Yes it is possible for SW Simulation to calculate the Stress in the Sheet Metal bend. Try modeling/meshing the Sheet Metal component using the Shell Elements for this.
You could let us know more about it to throw some light on the problem.
It depends on what you want to simulate. What do you mean by, "...I'd like to put some numbers to the problem."?
Also keep in mind that your results will be HIGHLY dependent on having accurate stress-strain curve data for the specific material you're using.
...and when doing a bending problem it is nonlinear so you need to have true-stress vs. Log-strain data as outlined in the manual instead of typical engineering-stress vs. engineering-strain data.
Do you want to make simulation of the whole hemming proces (step 1: form sheet to 145 ded, step 2: flatten)?
It must be a big challenge.
I met with the similar problem: cracking for aluminium sheet after hemming.
Temper parameter was critical: changing from H22 to H111 solved the problem.
Maybe this hint will help you - good luck!
2 things; I've had this before with stainless when folding along the grain and folding across the grain resolved the issue for me.
FEA can also be performed on sheet; ideally you'll need to have at least 3 mesh triangles across the cross sectional area and /or reference the neutral plane.
what would the loading condition be? my guess is some kind of bending in one direction or another which will put the stress right where singularities would be likely so making estimates based on that will be very very very challenging.

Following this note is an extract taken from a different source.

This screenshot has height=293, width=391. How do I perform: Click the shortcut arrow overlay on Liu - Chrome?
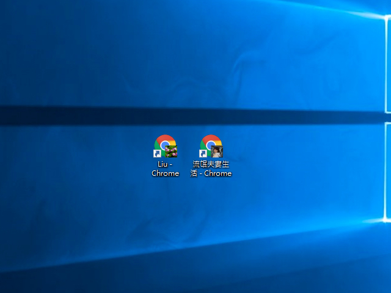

lets say you can do this, what kind of change would you make to the design?
I think you are asking if you can simulate the forming of the hem in SW Simulation Premium. My guess would be probably not. Your elements are going to deform too much.
Jerry brings up a great point. SW can only use tetrahedral elements for its solid mesher and triangle elements for its 2/2.5D mesher. The element distortion in this model is going to be very high, so tet/tri elements will need to be very small in order to prevent element collapse.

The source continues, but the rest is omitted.